▶ _Given text_

..........

Pollster Mark Penn Says Voters Believe in a Bipartisan Future

The former Clinton adviser analyzed his company’s findings in a conversation with GSPM founding dean Christopher Arterton.

September 21, 2020

Founding GSPM Dean Christopher Arterton and pollster Mark Penn presented the poll remotely.

Founding GSPM dean Christopher Arterton and pollster Mark Penn discuss the implications of a poll rating Americans' faith in their institutions.

American voters may be discouraged about the current state of the country, but recent polling suggests they have faith in the country's future and its institutions, Bill and Hillary Clinton adviser Mark Penn said Thursday.

And despite increasingly deep political divides, a majority of voters believe the best way to govern is through bipartisanship and a robust system of checks and balances.

Mr. Penn, chair of polling company HarrisX, broke down the findings in the George Washington University Graduate School of Political Management’s Society of Presidential Pollsters Endowed Lecture. The conversation was moderated by Christopher Arterton, professor emeritus of political management and founding dean of GSPM.

..........

▶ _Dataset excerpts_
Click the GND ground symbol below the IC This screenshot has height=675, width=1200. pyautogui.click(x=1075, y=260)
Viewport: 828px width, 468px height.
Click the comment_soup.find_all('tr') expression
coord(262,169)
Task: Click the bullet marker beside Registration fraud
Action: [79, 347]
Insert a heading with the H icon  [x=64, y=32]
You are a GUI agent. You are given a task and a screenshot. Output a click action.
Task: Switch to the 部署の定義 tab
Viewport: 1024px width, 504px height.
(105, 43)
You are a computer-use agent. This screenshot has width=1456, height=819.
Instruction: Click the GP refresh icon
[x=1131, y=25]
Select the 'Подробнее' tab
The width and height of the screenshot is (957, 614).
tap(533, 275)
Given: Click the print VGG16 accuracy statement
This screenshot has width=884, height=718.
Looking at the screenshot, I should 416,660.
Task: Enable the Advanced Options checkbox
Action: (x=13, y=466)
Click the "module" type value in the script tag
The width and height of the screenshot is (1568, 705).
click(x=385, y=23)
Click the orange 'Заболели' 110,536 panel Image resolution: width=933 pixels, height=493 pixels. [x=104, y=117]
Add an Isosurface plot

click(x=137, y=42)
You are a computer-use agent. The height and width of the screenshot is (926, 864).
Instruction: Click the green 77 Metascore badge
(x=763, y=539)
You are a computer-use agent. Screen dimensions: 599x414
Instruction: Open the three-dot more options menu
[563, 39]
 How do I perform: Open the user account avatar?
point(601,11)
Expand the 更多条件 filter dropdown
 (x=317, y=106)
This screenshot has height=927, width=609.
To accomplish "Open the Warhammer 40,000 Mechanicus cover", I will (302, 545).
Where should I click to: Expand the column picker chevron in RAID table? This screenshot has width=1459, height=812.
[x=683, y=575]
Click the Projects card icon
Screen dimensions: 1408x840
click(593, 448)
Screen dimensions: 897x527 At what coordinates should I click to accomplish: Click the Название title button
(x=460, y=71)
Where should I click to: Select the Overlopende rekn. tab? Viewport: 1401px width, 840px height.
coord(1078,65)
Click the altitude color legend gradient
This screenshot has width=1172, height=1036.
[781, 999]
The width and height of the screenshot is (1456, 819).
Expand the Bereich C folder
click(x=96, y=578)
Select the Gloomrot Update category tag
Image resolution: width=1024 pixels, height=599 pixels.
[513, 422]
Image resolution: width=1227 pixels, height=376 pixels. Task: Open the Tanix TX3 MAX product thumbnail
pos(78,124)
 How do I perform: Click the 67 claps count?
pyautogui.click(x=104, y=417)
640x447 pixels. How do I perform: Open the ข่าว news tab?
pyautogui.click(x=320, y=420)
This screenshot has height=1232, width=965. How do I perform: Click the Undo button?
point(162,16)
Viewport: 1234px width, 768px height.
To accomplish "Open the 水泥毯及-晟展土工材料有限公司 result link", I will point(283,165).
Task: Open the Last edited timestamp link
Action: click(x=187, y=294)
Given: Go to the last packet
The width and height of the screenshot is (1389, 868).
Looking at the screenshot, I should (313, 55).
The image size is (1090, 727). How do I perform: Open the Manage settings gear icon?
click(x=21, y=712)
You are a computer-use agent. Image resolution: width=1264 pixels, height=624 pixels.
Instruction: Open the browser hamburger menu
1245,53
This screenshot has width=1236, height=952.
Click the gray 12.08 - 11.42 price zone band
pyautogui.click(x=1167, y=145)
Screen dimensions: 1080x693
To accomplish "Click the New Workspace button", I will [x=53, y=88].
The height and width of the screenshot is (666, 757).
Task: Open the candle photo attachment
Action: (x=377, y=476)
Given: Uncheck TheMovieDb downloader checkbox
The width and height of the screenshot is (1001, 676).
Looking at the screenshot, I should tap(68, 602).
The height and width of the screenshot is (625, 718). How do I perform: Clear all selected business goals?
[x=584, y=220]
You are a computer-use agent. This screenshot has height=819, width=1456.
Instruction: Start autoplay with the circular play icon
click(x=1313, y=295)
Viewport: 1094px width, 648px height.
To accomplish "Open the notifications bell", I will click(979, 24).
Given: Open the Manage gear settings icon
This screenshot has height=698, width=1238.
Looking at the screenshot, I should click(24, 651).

..........

▶ _Tasks to complete_
- A) Answer these questions using the article on Mark Penn's poll:
(i) What polling company does Mark Penn chair?
(ii) According to the article, what do a majority of voters believe is the best way to govern?
(iii) What two positions does the article give for the moderator, Christopher Arterton?
- B) Extend the article on Mark Penn's poll, beginning after its final sentence.

▶ _Results of the exercise_
- A)
(i) HarrisX.
(ii) Through bipartisanship and a robust system of checks and balances.
(iii) Professor emeritus of political management and founding dean of GSPM.

- B)
“We decided in this poll to take a step back and look at how our Constitutional framework is working and being received, and to see where today’s public stands on that,” Mr. Penn said. “I don’t think there’s any question that voters are down in the dumps about our country today, but they still believe in America tomorrow, and to me that’s probably the most important finding that comes out of the poll.”

HarrisX ran the poll of 2,000 registered voters in the first week of September for the Society of Presidential Pollsters, an organization created by GSPM in 2010 following a generous donation from Mark Penn that archives polling and public opinion analysis records from, and pays homage to, the select group of people that have served as pollsters to the President of the United States.

While some results ran along predictable partisan lines, Mr. Harris said pollsters encouraged respondents to think about institutions like the presidency, Congress and the Supreme Court more broadly and not to respond based on their approval or disapproval of the offices’ current occupants. Most respondents said the institutions would improve with relatively minor structural reforms, not revolutionary ones.

“I was kind of probing whether or not people really wanted to tear up or redo the system that we have, and their answer, pretty much, is no,” Mr. Penn said.

Of the three branches of government, the Supreme Court had the highest approval rating, suggesting that voters believe it is functioning as intended. However, a majority of respondents believed that justices should serve a fixed term or until a decided retirement age, rather than for life as they currently do.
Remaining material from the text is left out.